▶ Your goal
Continue the news release below about Roma children in South East Europe, picking up right after its last sentence.

*** Excerpt Section Begins ***

UNICEF study on the situation of Roma Children in South East Europe and Council of Europe/European Commission's "Dosta!" campaign
BELGRADE, 16 May 2007 - UNICEF's study Breaking the Cycle of Exclusion: Roma Children in South East Europe, focuses on the 1.7 million Roma children living in South East Europe. Roma children suffer from poverty, discrimination and a lack of prospects for their future in eight states of South East Europe: Albania, Bosnia Herzegovina, Bulgaria, Kosovo, FYR Macedonia, Montenegro, Romania and Serbia.
"Exclusion deprives children of their childhood and hinders them from fully developing their capacities to contribute in a substantial way to the economic and social development of their country," said UNICEF Area Representative Ann-Lis Svensson.
Breaking the cycle of exclusion by fighting stereotypes, prejudices and discrimination is the main purpose of the awareness raising campaign "Dosta! Go beyond prejudice, discover the Roma." Initiated by the Council of Europe and the European Commission. The Dosta! campaign has two main objectives; the first is the recognition of Roma as fully fledged citizens of European countries, while the second focuses on the recognition of the contribution of the Roma culture to Roma cultural heritage.
Roma children in these countries are among the poorest and most excluded members of society. They lack access to adequate housing, health care, education and social services. A significant number are not registered at birth. Wide-spread discrimination and physical segregation keep Roma on the margins of society and help perpetuate the cycle of poverty and exclusion from one generation to the next.
Roma children face a number of obstacles including:
- Poverty: Between one quarter
(27 per cent in Bosnia and Herzegovina) and almost two thirds (59 per cent
in Kosovo) of Roma live in poverty and, in five of the eight countries/entities
surveyed, more than 40 per cent of the Roma population are poor.
- Health: Two thirds of the Roma
households have not enough to eat. Children are less frequently vaccinated
and their families cannot afford medicine when they are ill. 20 per cent
of the children are not healthy compared to seven percent of children from
non-Roma families. Six times as many Roma children are underweight, compared
to the average national figures in Serbia. In FRY Macedonia three times
as many Roma as the national average are under weight.

*** Excerpt Section Ends ***
*** Information provided Section Begins ***

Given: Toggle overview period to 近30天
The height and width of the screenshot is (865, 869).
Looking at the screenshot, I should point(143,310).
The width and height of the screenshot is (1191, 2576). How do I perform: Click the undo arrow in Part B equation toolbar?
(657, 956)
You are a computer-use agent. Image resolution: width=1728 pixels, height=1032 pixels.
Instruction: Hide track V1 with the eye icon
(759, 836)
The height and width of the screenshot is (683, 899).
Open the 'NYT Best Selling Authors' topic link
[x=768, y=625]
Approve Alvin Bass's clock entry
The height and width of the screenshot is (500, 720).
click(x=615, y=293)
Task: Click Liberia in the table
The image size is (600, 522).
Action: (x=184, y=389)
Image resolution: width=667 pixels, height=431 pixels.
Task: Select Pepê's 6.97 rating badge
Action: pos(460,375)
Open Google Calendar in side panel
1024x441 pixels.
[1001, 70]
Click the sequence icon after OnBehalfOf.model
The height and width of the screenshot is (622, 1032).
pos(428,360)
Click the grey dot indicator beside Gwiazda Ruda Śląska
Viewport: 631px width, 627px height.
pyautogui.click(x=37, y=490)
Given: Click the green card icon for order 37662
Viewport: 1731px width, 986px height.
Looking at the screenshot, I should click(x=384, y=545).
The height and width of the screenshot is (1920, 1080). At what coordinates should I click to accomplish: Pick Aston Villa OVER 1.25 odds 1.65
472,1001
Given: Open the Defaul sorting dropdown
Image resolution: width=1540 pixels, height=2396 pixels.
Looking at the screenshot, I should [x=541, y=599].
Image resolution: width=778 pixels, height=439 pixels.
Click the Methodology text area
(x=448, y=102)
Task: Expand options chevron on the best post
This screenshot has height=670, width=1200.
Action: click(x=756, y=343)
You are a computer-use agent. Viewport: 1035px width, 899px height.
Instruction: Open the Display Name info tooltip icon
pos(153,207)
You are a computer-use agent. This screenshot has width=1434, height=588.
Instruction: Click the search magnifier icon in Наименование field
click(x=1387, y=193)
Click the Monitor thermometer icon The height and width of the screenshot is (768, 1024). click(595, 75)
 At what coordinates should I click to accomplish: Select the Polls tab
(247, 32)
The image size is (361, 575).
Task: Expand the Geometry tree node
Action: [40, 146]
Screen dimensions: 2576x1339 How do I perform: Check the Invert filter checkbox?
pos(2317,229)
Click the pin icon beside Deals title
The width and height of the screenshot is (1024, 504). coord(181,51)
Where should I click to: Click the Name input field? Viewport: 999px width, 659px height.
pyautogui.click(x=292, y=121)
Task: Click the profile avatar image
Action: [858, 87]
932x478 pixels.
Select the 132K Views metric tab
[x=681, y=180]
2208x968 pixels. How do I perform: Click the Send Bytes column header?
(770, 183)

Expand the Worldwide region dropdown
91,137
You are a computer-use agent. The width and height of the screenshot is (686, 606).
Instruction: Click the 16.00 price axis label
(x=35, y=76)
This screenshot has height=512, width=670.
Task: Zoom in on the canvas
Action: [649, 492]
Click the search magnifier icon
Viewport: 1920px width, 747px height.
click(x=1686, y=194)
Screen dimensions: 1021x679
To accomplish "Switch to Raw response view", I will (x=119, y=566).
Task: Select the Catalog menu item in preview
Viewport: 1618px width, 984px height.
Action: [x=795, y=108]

*** Information provided Section Ends ***

▶ Exercise output
- School attendance: Roma children
are seriously disadvantaged as far as school attendance is concerned. If
they are enrolled at all they usually go to "Roma schools" only which
are ill equipped and lack qualified teachers. Roma children are very often
referred to schools for children with special needs - the reasons for
that appear specious.
- Level of education: A relatively high percentage of Roma children enter school. Unfortunately very few of them complete even primary education. In Serbia, only 13 per cent of Roma children complete primary education. Results from FYR Macedonia show that less than half of the 63 per cent of Roma children who enter primary school complete it. The data shows that the chances of Roma going on to secondary and higher education are much reduced in comparison to non-Roma children.
UNICEF is on the ground in over 150 countries and territories to help children survive and thrive, from early childhood through adolescence. The world's largest provider of vaccines for developing countries, UNICEF supports child health and nutrition, good water and sanitation, quality basic education for all boys and girls, and the protection of children from violence, exploitation, and AIDS. UNICEF is funded entirely by the voluntary contributions of individuals, businesses, foundations and governments.